Passage shown:
-=-=-=-=-
Bikes and Craft Beer—Exploring a Passionate Relationship
Originally posted on December 31, 2015 at 7:00 amEditor’s note: This story first appeared in Dirt Rag Issue #176, published in April 2014. It’s technically a “Blast from the Past” story, but is still (and probably always will be) relevant.
Words by Jeff Lockwood. Photos courtesy of Dogfish Head, New Belgium Brewing, Oskar Blues, Trek and Tröegs Brewing.
As someone interested in mountain biking and reading this magazine, it’s a safe bet that sometime today, you popped open Facebook, Instagram or Twitter and saw at least one image or post of some riding buddies posing unclipped from their bikes, holding aloft a few bottles or cans of fine beer. While it’s quite a ubiquitous scene that might seem cliché to some people, there’s no denying the relationship between craft beers and mountain biking is a strong—and delicious—one.
Cycling is fundamentally a healthy endeavor, so it doesn’t necessarily make sense that beer is so often closely associated with mountain biking. Of course there are many mountain bikers who don’t drink beer, and one could easily make the case that most beer drinkers around the world wouldn’t even think of throwing a leg over a bicycle. Other cycling disciplines also seem to have their own association with alcohol, but none of those relationships are as strong and deep as the marriage of craft beer and mountain biking.
There is an incalculable number of examples of bicycle jerseys with brewery logos, bicycle events sponsored by breweries, and teams and clubs supported by brewers. You’ll also see many bicycle-inspired beers and beers named after bicycles.
While brewers have definitely capitalized upon such a relationship, it can hardly be considered exploitation. Besides, it’s not a stretch to say mountain bikers have benefitted more from relationships with breweries than the other way around.
Such relationships go beyond marketing. Many craft breweries in the United States have a strong cycling thread woven directly into the fundamental fabric of the company. “There’s lots of us in the company that come from all walks of riding. We all get together when the weather is good, and we try to ride together when we can. It’s pretty organic amongst the people here,” explains Mark Carter, director of events and philanthropy for Dogfish Head Craft Brewery in Milton, Delaware.
Dogfish Head has long supported all sorts of cycling, but it has recently upped their game by throwing some money and their considerable cachet behind the Urban Bike Project in Wilmington, Delaware. Housed in the old Wilmington Mounted Police stables, the Urban Bike Project is a nonprofit initiative that promotes cycling as an environmentally friendly form of community development. The organization teaches kids about bike safety and helps them buy their own bikes. The Urban Bike Project also receives donated bikes in various states of disrepair, fixes them and turns them around for members of the community who rely on bicycles as their sole means of transportation.
The 2009 Singlespeed World Championship mountain bike race was held in Durango, Colorado. It’s a well-known fact that this race is more of a healthy celebration of mountain bikes than a serious competition. As with any great celebration, the beer flows strong and swift before, during and after this race.
The official SSWC ’09 post-race party was held at the Ska Brewing facility located on the outskirts of Durango. Long an active supporter and participant in mountain bike culture, the Ska brewery was a logical location for the party.
-=-=-=-=-
Supplied material:
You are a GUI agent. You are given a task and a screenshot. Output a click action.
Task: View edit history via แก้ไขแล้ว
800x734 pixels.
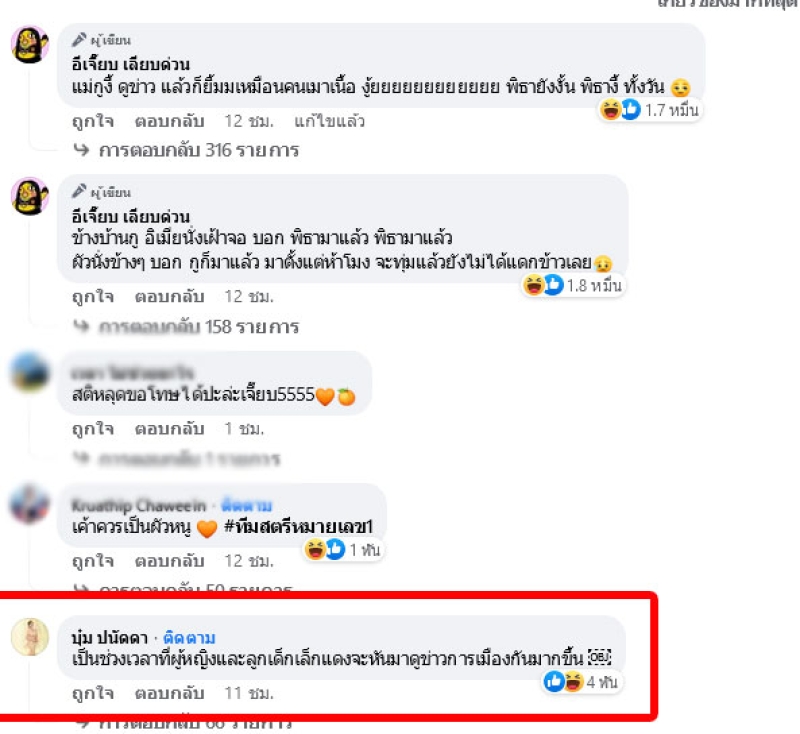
-=-=-=-=-
Aim of the task:
Reproduce word for word the part of the bikes and craft beer article above that begins with the words "While brewers have" and ends after the words "other way around.".

Expected answer:
While brewers have definitely capitalized upon such a relationship, it can hardly be considered exploitation. Besides, it’s not a stretch to say mountain bikers have benefitted more from relationships with breweries than the other way around.